Identity selection when Mikrotik working as initiator in ipsec

RouterOS General
1

I have two questions reagrding identity /ip/ipsec/identity selection.

  1. can the same identity be shared among several peer configurations? I read somewhere that it can, but from what I see the peer=xxx field is mandatory in identity.

  2. How Mikrotik selects the identity when working as INITIATOR?
    My understanding is that if Mikrotik is working as initiator, than the flow is as follows:

  3. Mikrotik periodically scans the /ip/ipsec/peer table and detects that it has a peer with passive=no, so it will try to establish connection. Let’s assume it is

/ip/ipsec/peer add name=test passive=no etc....
  1. It will scan all the identity configurations that can be used - that is all that have peer=test.

Now the question:

  • will it just find the first matching identity and will try to use it?
  • or will it place all matching identities somehow together in the IKE_AUTH packet?
  • or will it send paralelly IKE_AUTH packets for each matchin identity possibly creating parallel connections?
  • or will it try all matching identity members one by one until it will find one that will succesfully connect?
2

It may be a misinterpretation.

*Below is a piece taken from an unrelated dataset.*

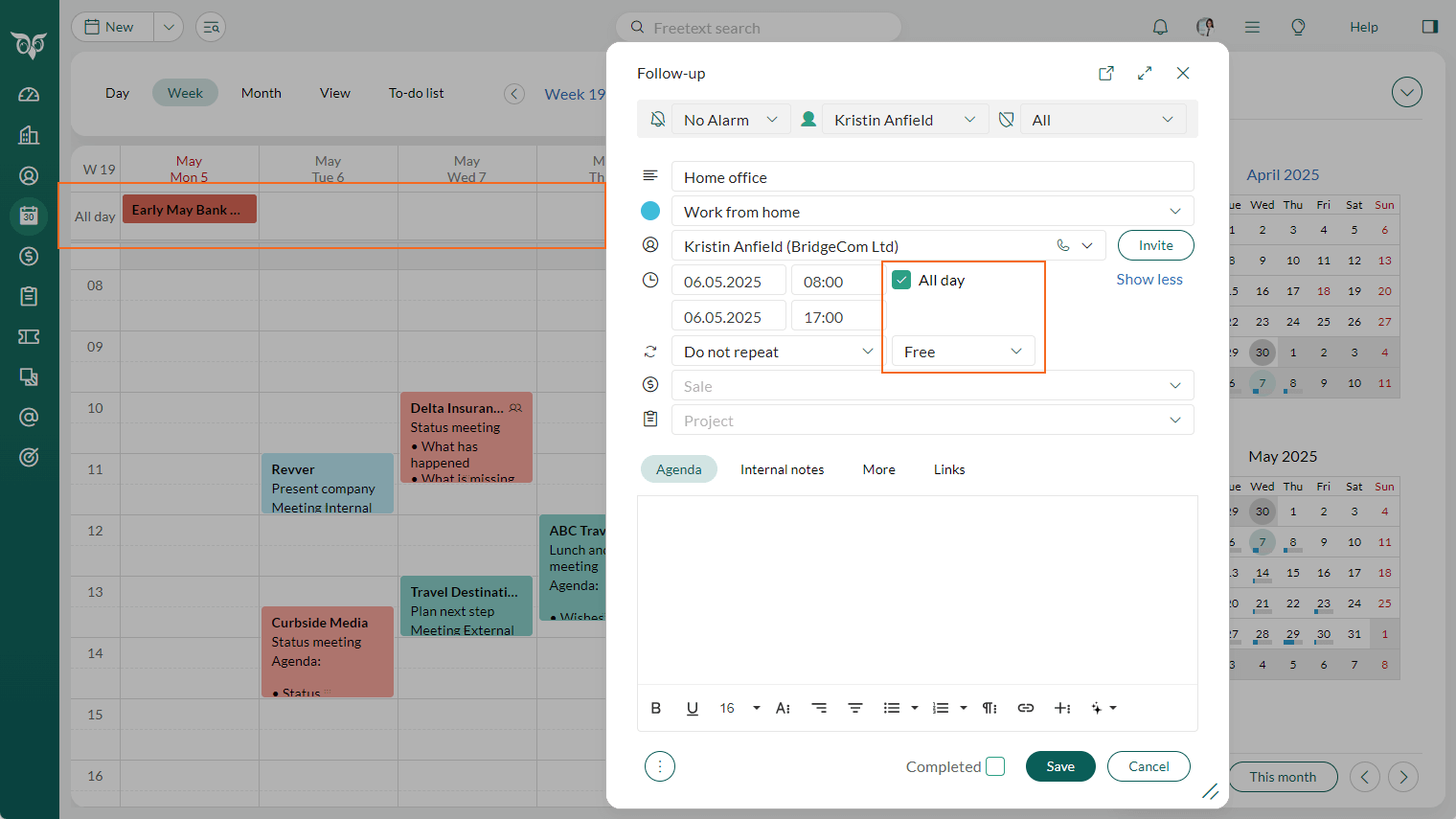This screenshot has height=819, width=1456.
Task: Toggle underline formatting in agenda editor
Action: tap(693, 708)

Multiple “peers” as in “remote devices” can indeed match (hence “use”) the same row in the identity table on the responder if all of them use the same ID-I and ID-R; a single row in the identity table cannot be linked to multiple rows in the peer table.


If you try to link a second identity row to a peer with passive=no, you get an error message “failure: initiator peer can have only one identity”. I guess that answers all the questions at once.